Approximately 60 minutes baking time for one medium-sized potato is required. Added baking time will be required for additional and/or larger potatoes.
Preheat the oven to 350 degrees F.
Baked Potato Requirements:
A medium-sized baking potato is the best choice for baking. Russet potatoes are the preferred choice of many serious potato bakers due to their crisp skin after baking. The best potatoes of any variety will have an even brownish skin color. It is best to avoid any appearance of green on the potato.
Cooking oil: olive oil or canola oil is generally considered best to use.
A cookie sheet
A sharp knife or fork
A vegetable brush
Give your potatoes the brush: a vegetable brush. Lacking a vegetable brush, a sponge will also do the job. Scrub the potato’s skin and rinse thoroughly, being sure to remove all dirt and any eyes. Use fork or knife to pierce the potato several times in order to release steam during baking. This will help to prevent the potato from cracking. Coat the potato thoroughly with cooking oil. Some people prefer to wrap potatoes in aluminum foil.

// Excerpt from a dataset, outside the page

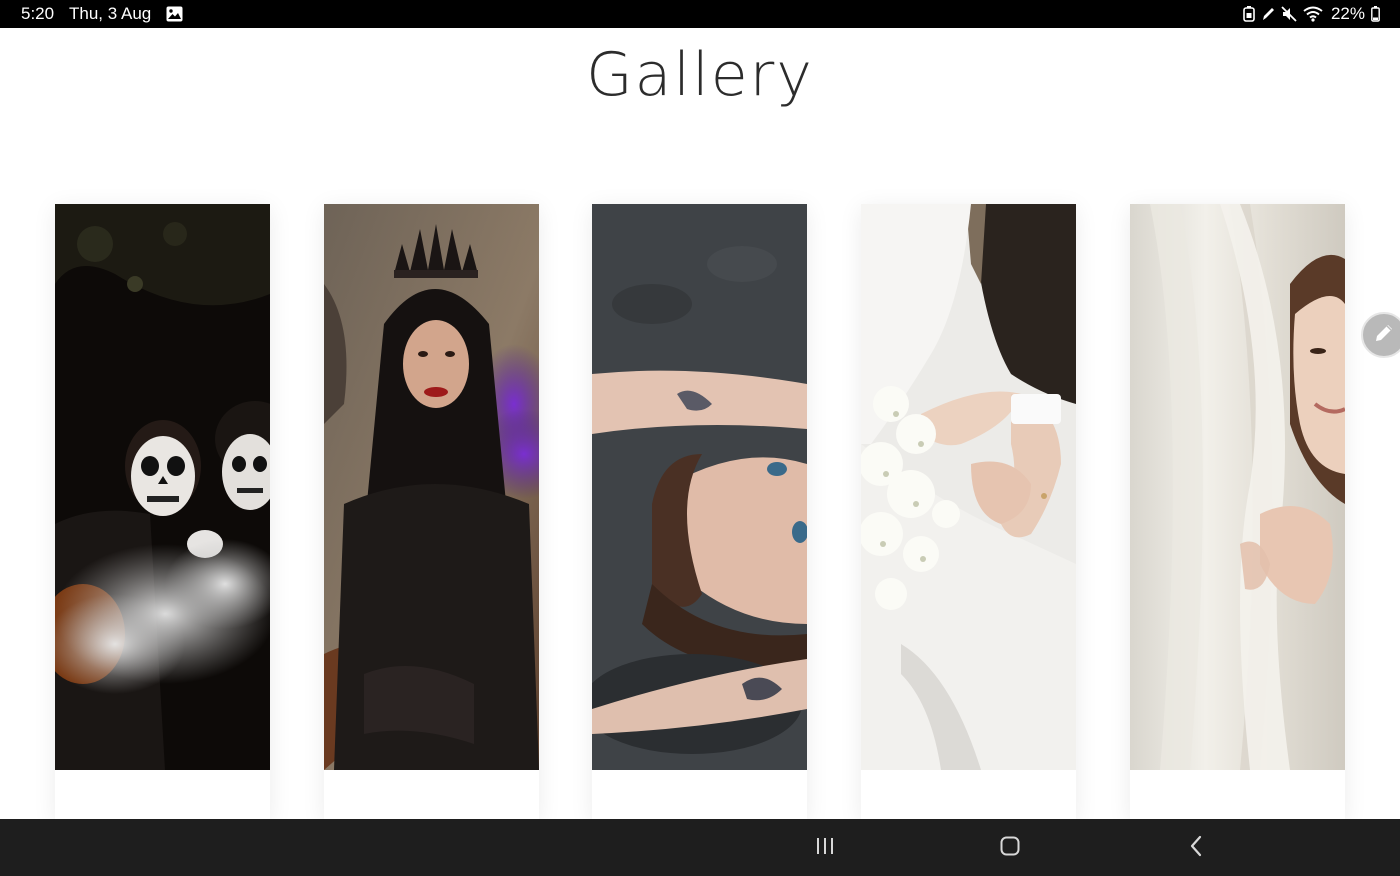  I want to click on gallery-photo-skull-facepaint, so click(162, 487).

Technically, this is steaming the potato rather than baking.
In a two rack oven, place the potato directly on the rack. Slide the potato on the second oven rack under the potato. In a one rack oven, place potato directly on the cookie sheet and place inside the oven.

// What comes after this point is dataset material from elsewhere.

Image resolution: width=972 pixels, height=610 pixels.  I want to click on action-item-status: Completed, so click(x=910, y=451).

Bake the potato for thirty to forty minutes. Turn the potato over and continue baking until the potato pierces easily. The skin should be puffy, crisp and golden-brown. The potato will be easy to press in, and contents of the potato should appear fluffy. Be careful in handling or touching any baked potato as they can retain heat for a long time.
Butter, margarine, cheese and added ingredients may be melted/cooked with the potato after the potato has been thoroughly baked.
Microwave Baked Potato
Microwaving potatoes does not consistently produce a baked quality potato. Microwaving also destroys a lot of the potato nutrients in the skin. On the plus side, microwaving is a much faster means to “bake” a potato.
Scrub the potato as has been described for an oven-baked potato. Do not coat the potato in oil. Dry the potato thoroughly. Pierce the potato several times on each side. This will prevent the potato bursting. Wrap the potato in a paper napkin or towel. Microwave the potato for six to eight minutes depending upon size.
When the skin pierces easily without resistance, the potato will be finished cooking. Be careful in handling any hot potato.